• _Try it_: Transcribe nothing but the lines from the one with "Task: Click the Menu page title" to the end of the entries, both included, keeping each exact and leaving every picture out.

§

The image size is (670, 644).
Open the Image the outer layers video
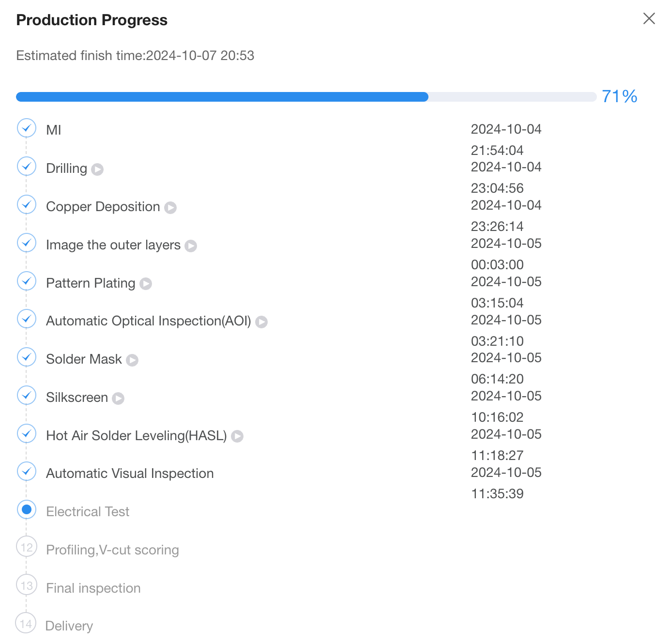191,246
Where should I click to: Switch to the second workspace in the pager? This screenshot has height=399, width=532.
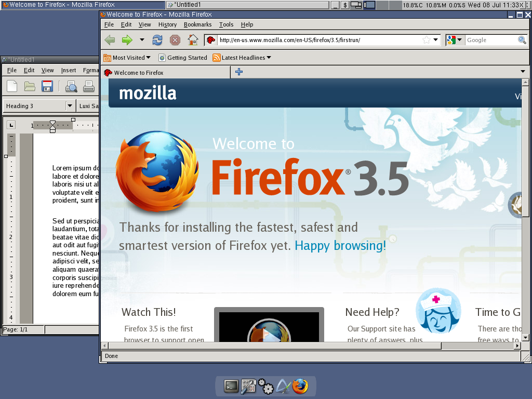(x=369, y=5)
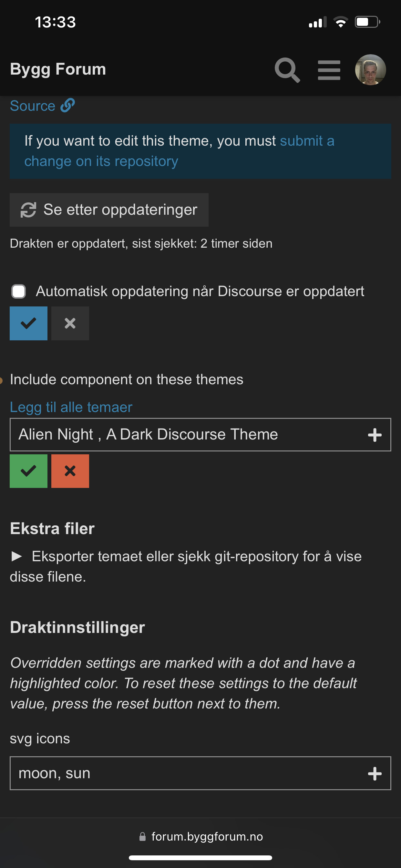This screenshot has height=868, width=401.
Task: Click the 'Source' text link
Action: point(32,106)
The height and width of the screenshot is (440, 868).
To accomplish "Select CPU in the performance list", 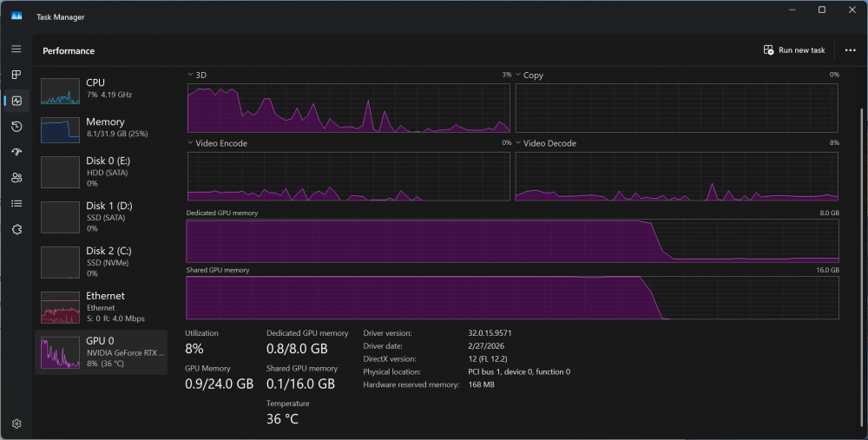I will click(x=101, y=88).

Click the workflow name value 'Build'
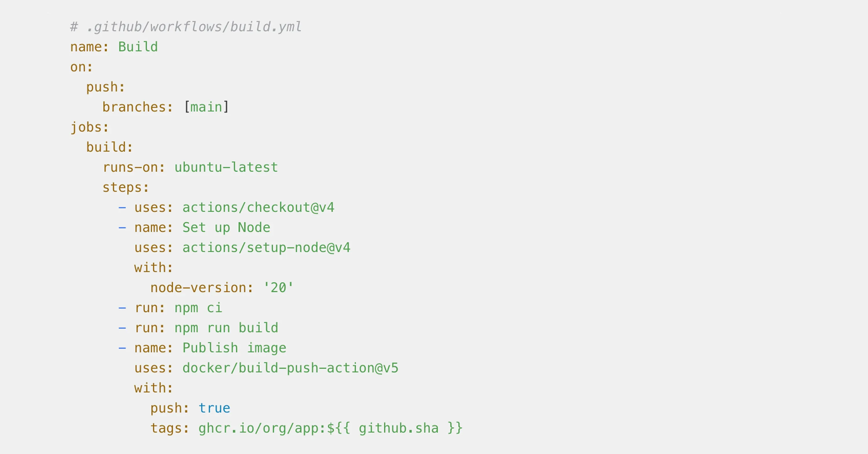pyautogui.click(x=138, y=47)
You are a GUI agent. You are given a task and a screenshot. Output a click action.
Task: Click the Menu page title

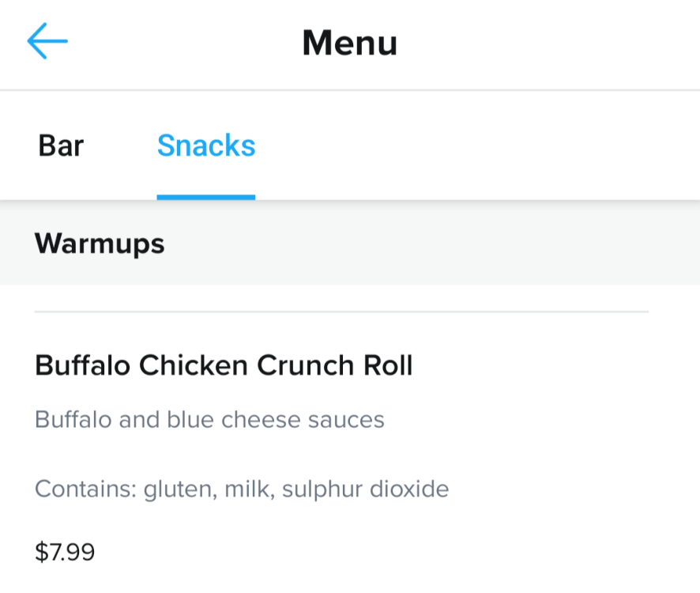pos(349,43)
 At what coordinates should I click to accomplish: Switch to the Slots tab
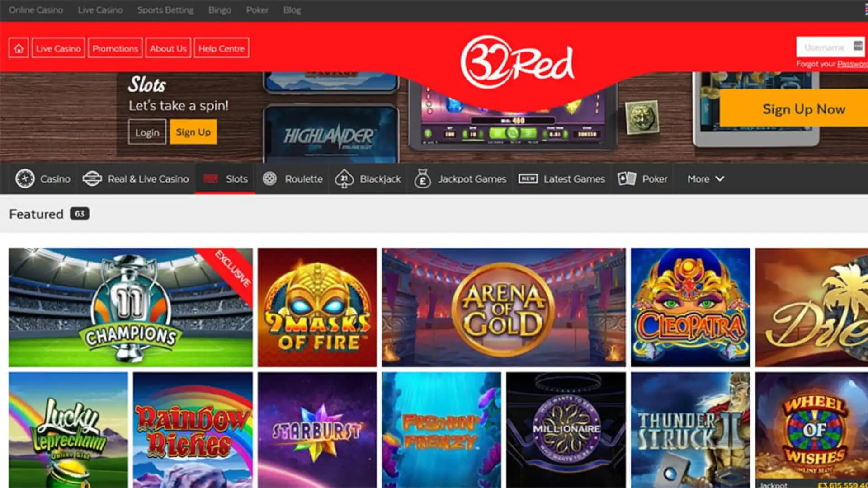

§

• _Answer to this task_:
Task: Click the Menu page title

pos(349,43)
 At what coordinates should I click to accomplish: Switch to the Slots tab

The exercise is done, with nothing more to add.